Я думала, у него будет инфаркт. Он весь покраснел, кровь прилила к лицу, но он себя сдержал:
— Хорошо, я вам помогу, — куда‑то позвонил, что‑то говорил, врал все.
Мне сказали, что главное, чтобы он подписал бумажку, пусть даже ответ будет отрицательный. Короче говоря, дала ему эту бумажку, он подписал. Меня выводят, а бумажки при мне нет. Когда он у меня ее забрал? В общем, зря ездила.
Снова беру три дня отпуска, снова еду. Встречаю Берла Зальцмана, оказалось, что он получил разрешение и на днях уезжает. Я спрашиваю:
— Как ты получил разрешение?
— КГБ выпустил.
— Каким образом?
— Я тебе дам телефон одного человека. Попробуй дозвониться.

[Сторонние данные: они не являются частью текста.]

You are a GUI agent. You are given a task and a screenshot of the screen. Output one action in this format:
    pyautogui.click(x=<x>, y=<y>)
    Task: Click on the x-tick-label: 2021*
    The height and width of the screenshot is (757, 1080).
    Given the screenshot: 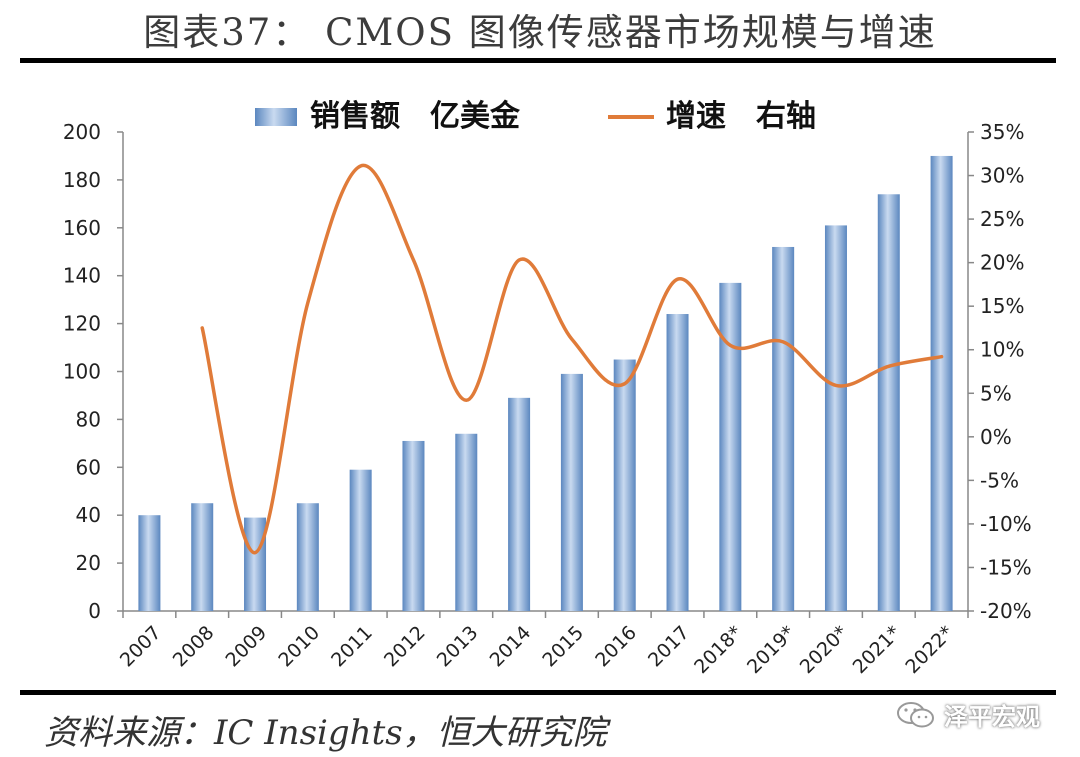 What is the action you would take?
    pyautogui.click(x=877, y=650)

И дает мне телефон. Я в Москве жила у тети, а она просила с домашнего телефона не звонить — боялась. Тетя вручила мне мешочек с двухкопеечными монетами, я пошла звонить из телефона‑автомата. Две копейки бросила, набрала номер, через минуту берут трубку: «Кто? По какому вопросу? Он сейчас занят, позвоните через полчаса». Я подумала, один раз я дозвонилась, удалось. Звоню через полчаса. Берет трубку сам этот человек, кажется, его фамилия была Щербаков: «По какому вопросу? Вы приходите ко мне сейчас. Где вы находитесь?» Я с перепугу сказала название другой улицы. «Так это близко! Приезжайте, я вас встречу. Вы знаете куда? Вы приезжайте к городской транзитной станции». Там напротив было здание КГБ. Я спрашиваю: «А как я вас узнаю? Там ведь очень много людей». «Вы около окна встаньте, мы друг друга найдем». Как найдем?!
Я беру такси. Такси ведь в Москве было не поймать, а тут подняла руку — и машина сразу остановилась. Я дала водителю адрес, он меня подвез. Прихожу к городской станции, сажусь на подоконник напротив здания КГБ. Сижу и думаю: «Полно народу, как я его узнаю». И вдруг будто кто‑то меня в спину толкнул. Идет человек в темно‑синем костюме, не форменном. Черная шевелюра, черные глаза. Без шапки. Я встаю, подаю ему руку: «Здравствуйте, я Элькина!» Он спрашивает: «Вы написали?» У меня действительно все было написано. Я ему отдаю заявление, он говорит, как сейчас помню: «Если я смогу, я вам помогу, но я не обещаю. Что смогу, я для вас сделаю» — и кладет мое заявление в карман. И все. И до свиданья. Я прихожу домой к тете, рассказываю. Никто мне не верит. Да я сама не верила. Почему я встала навстречу именно к этому человеку? Тысячи людей шли по улице. Он меня спросил, когда я звонила: «Кто вам дал телефон?» Я ему сказала: Берл Зальцман. Решила, что врать не буду, да и Берл уже уехал. Так он, знаете, что у меня спросил: «А как он устроился?» Перед сефер Тойре я вам могу это рассказать, никто мне не верил, брат мой не верил, сказал, что я, наверное, помешалась. Я Берлу уже в Израиле об этом рассказала. Берл утверждал, что этот Щербаков был евреем. Черные глаза, шевелюра. Но чтобы в КГБ работали евреи?! Одним словом, я вернулась в Самарканд. Через две недели получила разрешение. Папа умер за два месяца до отъезда, так что уехала я одна, ничего не брала — только чемоданчик.
В заключение последняя и самая важная деталь. Я в какой‑то момент написала своим родственникам, что я в отказе, чтобы они попросили брохе у Ребе. Так вот они были у Ребе, и Ребе дал брохе. Я ничего про это не знала, конечно. Это мы потом сопоставили числа. Так что уехала я благодаря брохе от Ребе.